One of my reader’s (Hi Roxanne!) has been replying to my daily Substack emails - which I had no clue you could do until I got her first reply! She’s been sending me words of encouragement, encouraging me to look into Scripture, and overall just been an amazing support. After receiving her latest response, I decided to work on my relationship with God. I wasn’t super angry with God when I received my cancer diagnosis. In fact, I was actually grateful for the team of doctors, the support, and my family that He made sure I had during this trying time. But my faith definitely took a backseat with so much else going on in my life. I hope it didn’t sit on too many crumbs since we still haven’t vacuumed the car after our most recent road trip. It’s been easy to not go to Mass when I’ve been feeling like crap.

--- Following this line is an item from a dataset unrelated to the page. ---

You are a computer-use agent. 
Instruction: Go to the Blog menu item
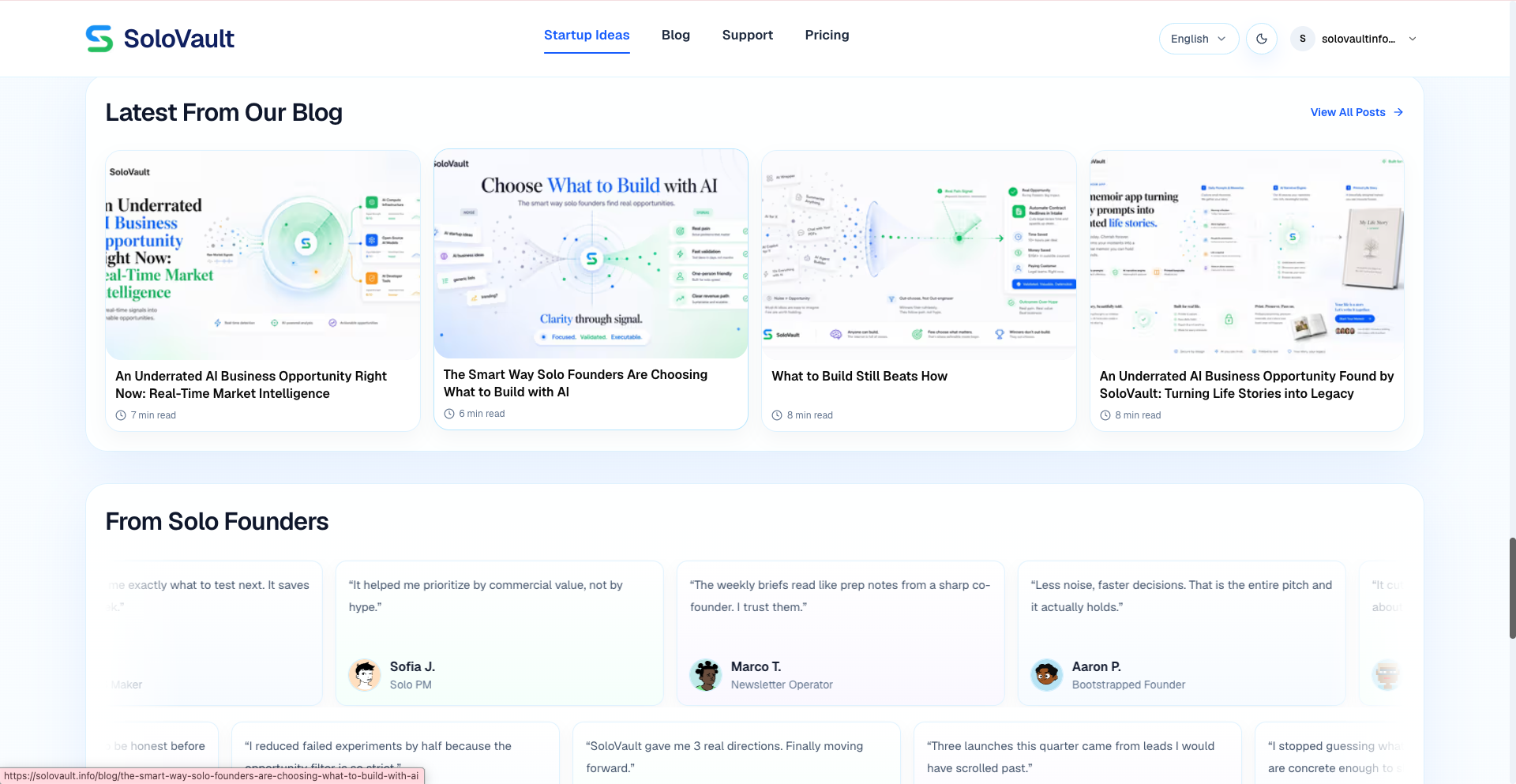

But anyway, back to bedtime. As I was kneeling next to my son, I had a conversation with God for the first time in a long time. I thanked him for my children, my husband, and my family. I prayed for all of the parents of those who are missing. I asked Him to be with me when I go through my next chemo session on Tuesday. Then I finished my rosary, and tried to sneak out again, but my son’s hand popped out from under the covers because he wanted me to hold it.
I decided to lay next to him and do some deep breaths again. Finally, he was asleep. I snuck out, closed the door and went to our bedroom. My husband knew I was “touched out” after over an hour of snuggling with our son, but since we were both awake, we got to have a nice conversation about what new Switch 2 games are coming out, our plan for the week, and how much dog hair has accumulated in our house.
Now that camp is over, I’m excited to be less exhausted at night. Had this all happened during camp, I 100% would have fallen asleep in that twin bed with my son. I really do have a lot to be grateful for these days, so I’m hoping to have more of those conversations with God on a nightly basis, or if my chemo brain gets too foggy, at least to remember to tell Him thank you.